The **purpose** is to reason about the system's behavior in a structured way. Instead of analyzing the entire, continuous state space, Imandra breaks it into finitely many regions (like 1.1.1), each characterized by a set of concrete constraints. The invariant `F` suggests that within this specific region, the price of the second-best buy order is a known, fixed value, which is a powerful property for verification.
The **relationship** between elements is causal: the code defines the logical assumption (`side_condition`), which drives the decomposition algorithm, which in turn generates the visual map (Voronoi diagram) and the detailed logical descriptions (constraints). The diagram provides an intuitive, spatial map of the system's possible states, while the text panel provides the rigorous logical definition needed for proof.

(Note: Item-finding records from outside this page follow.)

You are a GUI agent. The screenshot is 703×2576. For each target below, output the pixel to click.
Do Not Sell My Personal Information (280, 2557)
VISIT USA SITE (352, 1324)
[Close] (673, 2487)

A **notable pattern** is the correlation between a region's position/size in the diagram and the generality of its constraints. The large, central regions likely correspond to common, core market scenarios (like a clean match at the top of the book), while the smaller, peripheral regions (e.g., 1.1.1.2) represent more specific, edge-case conditions involving the state of deeper orders in the book. This decomposition allows engineers to verify properties of the pricing algorithm on each class of behavior separately.